1994, December 1980

 You can just barely see the background of the amazing cover of this issue of 1994 includes a Mount Rushmore that has been expanded by two faces – a nice touch indicating that our dinosaur riding caveman is from the far flung future. Presumably that year fourteen years away from the publication date of 1980.  Billed as an “adult” magazine, most of the adult content is actually pretty childish in nature, aside from one gratuitous scene in which the hero and his recently adopted lady-sidekick prepare to embark on a dangerous mission by getting it on.

Most of the tales are light fare, and ultimately forgettable.  Sci-Fi Writer on the other hand, shows how little things have changed in fandom over the last forty years.  The titular author and protagonist is a short, balding, and tubby man with a greatly outsized sense of his own importance.  There’s a shot at the author, whose best work consists of warmed over copies of Issac Asimov Vodkanov’s work.  A short and stocky and balding author with a greatly inflated sense of his own importance sounds really familiar.

There’s even a shot at how pedos are drawn to sci-fi fandom wherein the Mr. Rimmjobbe promises to teach his benefactors how he picks up little girls at the Hollywood playgrounds.
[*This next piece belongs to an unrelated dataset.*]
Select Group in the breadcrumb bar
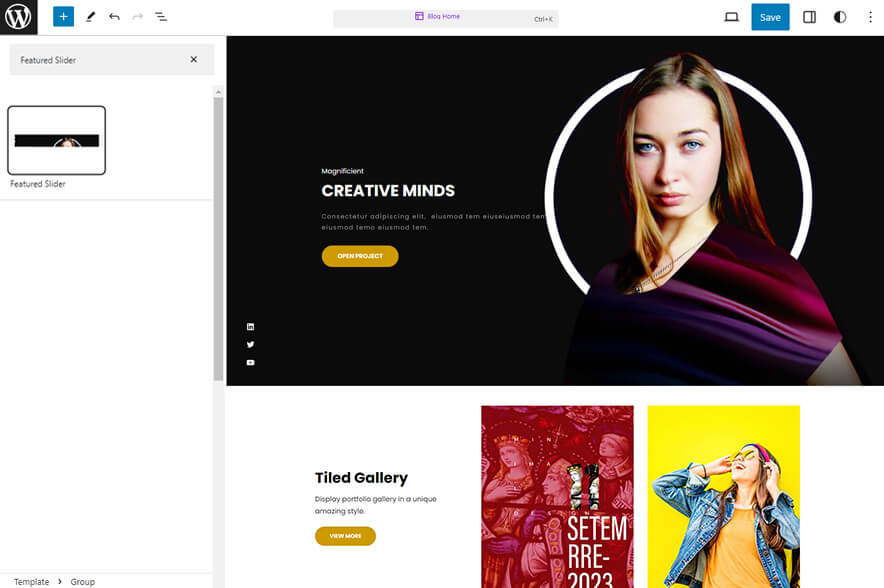The height and width of the screenshot is (588, 884). 82,581
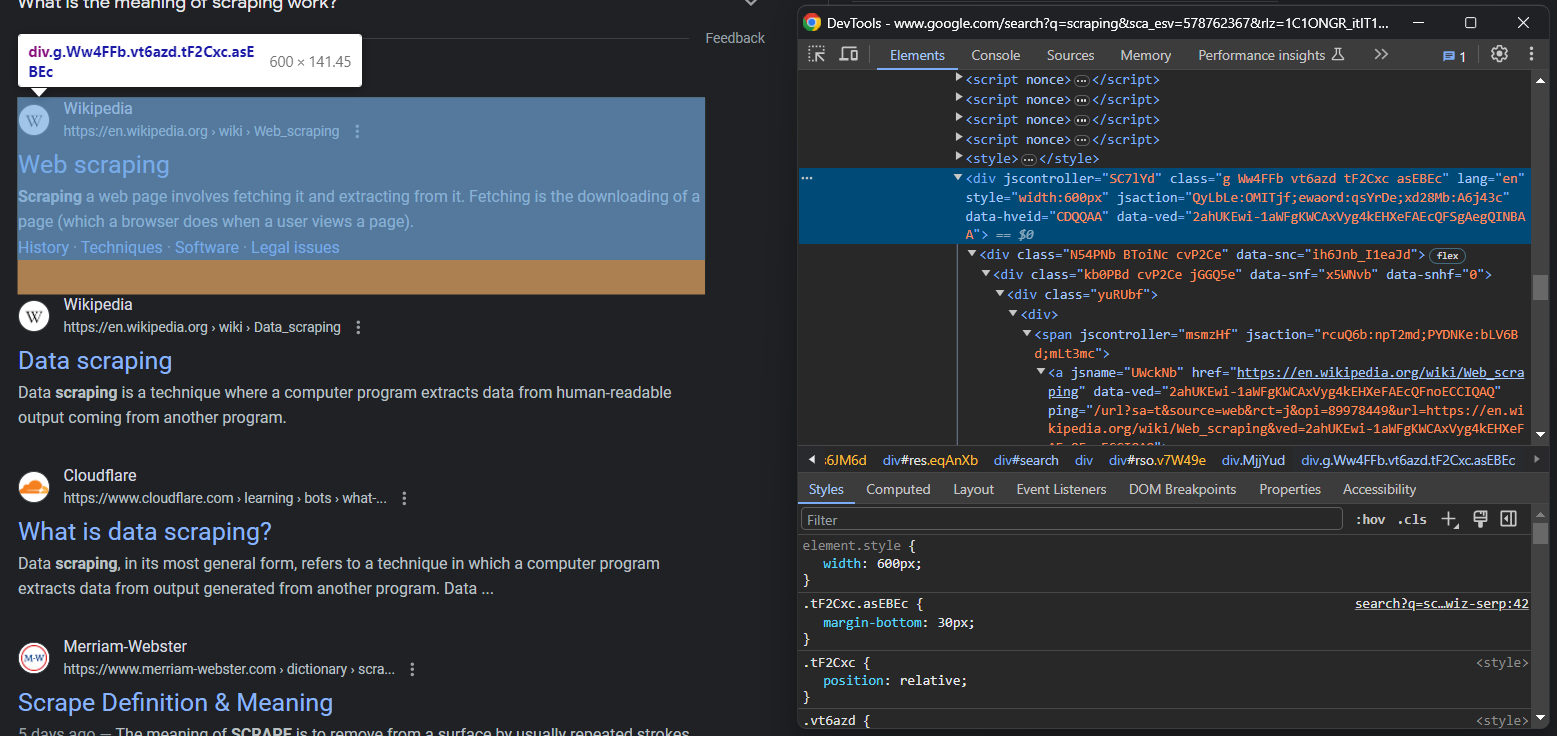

They knew.  Even back then, they knew.

Being an optimist, I’ll assume the author is taking cheap shots at sci-fi fandom throughout the story. This would be a Mary Sue story if it wasn’t drenched in ironic deprecation of writers and sci-fi fandom in general.  Our long nosed author with the receding hair line gets approached for easy sex by a buxom fan/author, and proves not to be up to the challenge.  He’s a sci-fi author whose work could save the future – hence his targeting by aliens target him for destruction to stop him – but we’re shown what sort of hack writing he produces.  Rimmjobbe is a caricature of the sort of sci-fi author whose delusions of grandeur rival those of an Ignatius P. Reilly.  Even as he is sentenced to an 80-year prison term he strikes that gamma pose, insisting that this is what he really wanted all along.

All that’s missing from Mr. Rimmjobbe is a brag about his banhammer.

Of all the stories in the magazine, Sci-Fi Writer might be the most prescient, but another tale included an interesting bit of trolling in the pre-internet era.  Set in the last days of humanity, when the ozone had been fully depleted and the earth’s atmosphere choked with smog, things are looking grim for the home team.  Interestingly, the cause of the heat death of the earth wasn’t industrialists, but do-gooder environmentalists who worked to ban nuclear power.

That’s an interesting shot at anti-nuke activists from what otherwise might be considered a counter-cultural magazine.